◆ **Text provided**
Start of Block
Many people choose augmentation surgery expecting that “adding volume will correct sagging.” However, when you consider the actual anatomical structure and the direction of mechanical load, implants are not a solution for sagging—and can even be a factor that worsens sagging.
Breast Lift Surgery
The misconception of “placing implants in sagging breasts”
Why does placing implants in sagging breasts lead to failure?
Anatomical structure and the direction of load
Breast shape is determined by two key axes.
- Vertical axis: the central line connecting the nipple to the breast’s core
- Footprint (base): the “base area” of the breast fixed on the rib cage
Sagging has two implications.
- The nipple position has dropped below the footprint.
- Weight is concentrated in the lower pole, creating a structurally stretched, elongated state.
In other words, sagging is caused not by lack of volume, but by structural collapse.
However, if augmentation is chosen under the misconception of “filling volume will solve it,” problems arise.
An implant must be centered to the nipple, but in a sagging breast the nipple has descended.
End of Block
◆ **Dataset extract**
Start of Block
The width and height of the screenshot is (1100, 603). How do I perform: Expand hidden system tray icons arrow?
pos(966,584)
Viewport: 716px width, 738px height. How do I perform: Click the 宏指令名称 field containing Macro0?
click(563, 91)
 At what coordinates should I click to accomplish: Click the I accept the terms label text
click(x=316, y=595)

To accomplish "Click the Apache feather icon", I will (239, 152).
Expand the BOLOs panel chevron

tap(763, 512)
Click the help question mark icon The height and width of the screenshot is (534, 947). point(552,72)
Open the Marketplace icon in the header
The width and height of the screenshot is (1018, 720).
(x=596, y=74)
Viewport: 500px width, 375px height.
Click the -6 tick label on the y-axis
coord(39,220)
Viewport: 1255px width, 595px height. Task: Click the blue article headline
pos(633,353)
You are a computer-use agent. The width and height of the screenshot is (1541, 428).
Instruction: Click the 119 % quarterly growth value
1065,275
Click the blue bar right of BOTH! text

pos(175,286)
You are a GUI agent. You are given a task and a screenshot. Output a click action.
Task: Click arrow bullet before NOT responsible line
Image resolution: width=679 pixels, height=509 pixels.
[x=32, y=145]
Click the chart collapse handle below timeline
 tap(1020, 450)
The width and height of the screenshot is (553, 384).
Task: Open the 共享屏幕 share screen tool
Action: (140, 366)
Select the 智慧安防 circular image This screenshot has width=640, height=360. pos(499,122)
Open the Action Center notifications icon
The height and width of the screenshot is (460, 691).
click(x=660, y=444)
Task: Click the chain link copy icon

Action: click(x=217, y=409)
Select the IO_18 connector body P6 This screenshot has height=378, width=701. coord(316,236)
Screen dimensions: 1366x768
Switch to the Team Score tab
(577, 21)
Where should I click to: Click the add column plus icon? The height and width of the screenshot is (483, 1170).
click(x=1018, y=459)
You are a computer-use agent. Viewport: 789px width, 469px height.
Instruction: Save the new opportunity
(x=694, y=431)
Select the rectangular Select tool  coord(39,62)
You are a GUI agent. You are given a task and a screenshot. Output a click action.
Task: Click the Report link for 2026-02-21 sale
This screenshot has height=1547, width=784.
End of Block
◆ **Task list**
1: List every bulleted point in the text on breast sagging and implants.
2: Write out part of the text on breast sagging and implants word for word, beginning at the words "Many people choose" and stopping after the words "below the footprint.".
3: Using the text on breast sagging and implants, answer each question:
(a) What do many people expect "adding volume" will do?
(b) What is the footprint of the breast fixed on?
(c) What does the text say sagging is caused by?

◆ **Replies**
1:
- Vertical axis: the central line connecting the nipple to the breast’s core
- Footprint (base): the “base area” of the breast fixed on the rib cage
- The nipple position has dropped below the footprint.
- Weight is concentrated in the lower pole, creating a structurally stretched, elongated state.

2:
Many people choose augmentation surgery expecting that “adding volume will correct sagging.” However, when you consider the actual anatomical structure and the direction of mechanical load, implants are not a solution for sagging—and can even be a factor that worsens sagging.
Breast Lift Surgery
The misconception of “placing implants in sagging breasts”
Why does placing implants in sagging breasts lead to failure?
Anatomical structure and the direction of load
Breast shape is determined by two key axes.
- Vertical axis: the central line connecting the nipple to the breast’s core
- Footprint (base): the “base area” of the breast fixed on the rib cage
Sagging has two implications.
- The nipple position has dropped below the footprint.

3:
(a) Correct sagging.
(b) The rib cage.
(c) Structural collapse, not lack of volume.